Valuation focus on SM Energy and Chord Energy

April 5, 2026 at 15:07 UTC

3 min read
Comparison chart of SM Energy and Chord Energy valuations showing momentum and crude-driven rally effects

Key Points

  • SM Energy shares show strong multi‑month gains despite a recent weekly pullback
  • Analyst and model-based views differ on whether SM Energy is undervalued or overvalued
  • Chord Energy’s stock has surged over the past year amid higher crude prices
  • Narrative and DCF approaches produce sharply different values for Chord Energy

Energy stocks under scrutiny amid price gains

Recent analysis highlights SM Energy and Chord Energy as investors reassess U.S. oil and gas producers following notable share price gains. Both companies show strong multi‑month momentum, drawing attention to whether current prices already reflect higher earnings expectations and improved cash flow outlooks.

The focus comes as investors weigh narrative-based fair value estimates against market multiples and discounted cash flow models. These differing frameworks produce contrasting conclusions on whether each stock appears modestly overvalued or significantly undervalued at current levels.

SM Energy: momentum and mixed valuation signals

SM Energy has experienced a 3.8% one-day gain but remains down 6.4% over the past week. Over the last month, the stock has risen 17.9%, with a 64.7% return over three months, a 60.1% year-to-date performance, and a 1‑year total return of 43.9%.

The company reports annual revenue of US$3,027.0 million and net income of US$648.0 million. At a share price of US$30.62, SM Energy trades at a 14.9% discount to the US$35.19 analyst price target cited in the analysis, and it carries a value score of 5 in that framework.

A widely followed narrative-based model assigns SM Energy a fair value of US$28.82, characterizing the stock as 6.3% overvalued at that level. This estimate uses a 7.02% discount rate and incorporates updated assumptions on revenue growth, profit margins, and future earnings multiples.

Despite the narrative suggesting overvaluation, market ratios point to a different view. SM Energy’s price-to-earnings ratio of 11.3 times sits below the broader U.S. oil and gas industry multiple of 15.6 times and well below a stated fair ratio of 20.4 times, indicating a gap between current pricing and levels implied by those comparative metrics.

The analysis also notes risks linked to SM Energy’s concentrated exposure to a few shale basins and potential logistics bottlenecks in the Uinta region, which could pressure realized prices and margins and therefore affect the valuation narrative.
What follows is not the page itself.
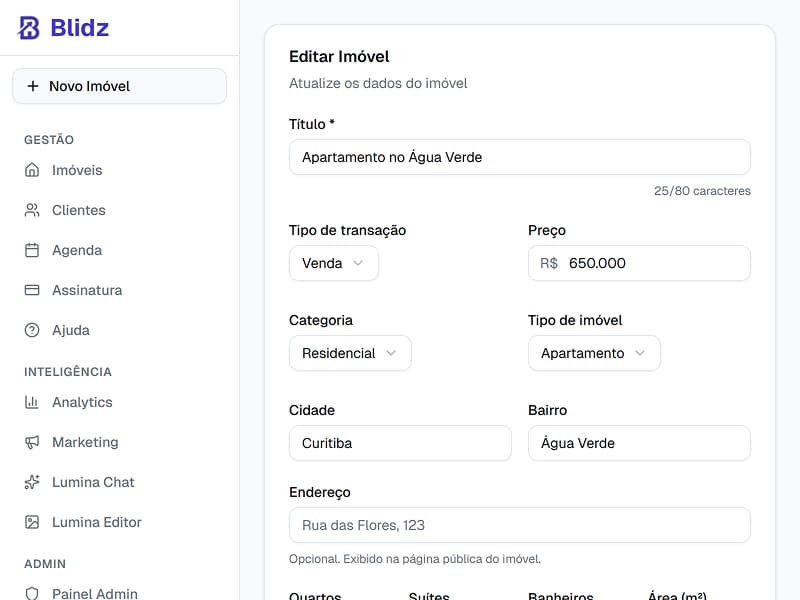Click the Blidz logo icon

click(29, 28)
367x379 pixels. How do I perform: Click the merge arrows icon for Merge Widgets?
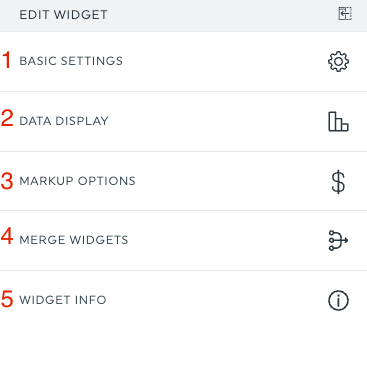coord(338,240)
Chord Energy: strong returns and valuation divergence

Chord Energy has come into focus after rising geopolitical tensions in the Middle East lifted crude prices and coincided with higher earnings estimates. This backdrop has led investors to reassess the company’s near‑term cash flow prospects.

Despite a 2.3% seven‑day share price pullback, Chord Energy shows strong momentum, with a 17.0% 30‑day return and a 56.7% 90‑day return. Its 1‑year total shareholder return stands at 70.2%, reflecting share price gains along with dividends and buybacks.

With the stock trading near recent highs and about 7% below the average analyst price target, one narrative-based valuation pegs fair value at approximately US$137.94 versus a last close of US$142.00, describing a modest premium that depends heavily on expected future cash flow under a 6.98% discount rate.

The narrative attributes Chord Energy’s appeal to strong execution of longer‑lateral four‑mile wells, whose early results have exceeded expectations. This is seen as lowering breakeven costs, unlocking previously marginal acreage, and supporting volume growth with reduced capital intensity, which could drive higher margins and free cash flow.

However, the same assessment highlights that this thesis relies on a concentrated Williston Basin footprint and shale wells that require continuous drilling, making the valuation sensitive to regulatory changes or higher capital requirements. A separate discounted cash flow model offers a contrasting fair value estimate of US$447.97, suggesting the shares trade about 68.3% below that level and underscoring the wide dispersion between valuation approaches.

Key Takeaways

  • SM Energy and Chord Energy both exhibit strong recent and 1‑year performance, putting their current valuations under closer investor review.
  • For SM Energy, narrative-based fair value implies modest overvaluation, while relative P/E comparisons suggest room for multiple expansion.
  • Chord Energy’s valuation picture is split between a narrative signaling a slight premium and a DCF model indicating substantial upside.
  • Operational concentration and basin-specific risks are central to how both companies’ cash flow and fair value narratives could evolve.